Die Investoren hinterfragten zunehmend, ob sich die gewaltigen Investitionen vieler Unternehmen in KI auch als so profitabel erweisen, dass sie die aktuellen Kursniveaus rechtfertigen, erklärte André Sadowsky, Analyst bei der Commerzbank. Tatsächlich ist es die Frage, die derzeit Wirtschaft und Finanzmärkte umtreibt: So titelte die „Neue Zürcher Zeitung“ in dieser Woche: „Bringt’s KI oder nicht“? Nach wie vor investieren Tech-Unternehmen Milliarden in Chips und Rechenzentren, Unternehmen wie Nvidia erreichen an der Börse eine Bewertung von knapp 4,3 Billionen Euro – ungefähr soviel wie das Bruttoinlandsprodukt Deutschlands 2024 ausmachte. Immer mehr Analysten sprechen von einer Blase. Die Frage ist also berechtigt: Kann KI die hohen Erwartungen einlösen?
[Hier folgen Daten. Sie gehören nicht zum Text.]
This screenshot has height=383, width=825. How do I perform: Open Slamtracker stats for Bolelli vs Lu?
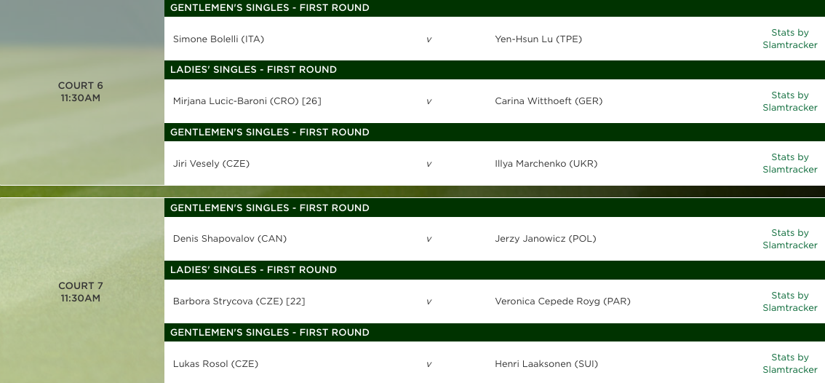point(789,39)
Die Strategieberatung McKinsey hat nun die Ergebnisse einer Studie vorgelegt, in der sie knapp 2000 Firmen weltweit zum Einsatz von KI befragt hat. Die Unternehmen teilen sich in zwei Lager: Ein größeres, das noch kaum von KI profitiert. Und ein kleineres, das es schafft, mit KI das Betriebsergebnis im Durchschnitt um über fünf Prozent zu steigern. Die erfolgreichen Firmen nutzten KI und maschinelles Lernen nicht nur, um produktiver zu werden, sondern auch für Innovationen. Sie verändern Prozesse oder passen ihr Geschäftsmodell an.
Vielen Firmen bringt KI derzeit allerdings noch wenig. 67 Prozent sehen laut der Umfrage etwa noch keine positiven Auswirkungen auf das Umsatzwachstum. Rund zwei Drittel haben entweder keine Kenntnisse darüber, ob KI die Kosten nachweislich reduziert hat, oder sehen keinen oder einen negativen Effekt. Das korrespondiert mit einer Studie des Massachusetts Institute of Technology, die im Sommer zeigte, dass 95 Prozent der befragten Unternehmen bisher keine Rendite auf ihre Investitionen in KI einfahren konnten.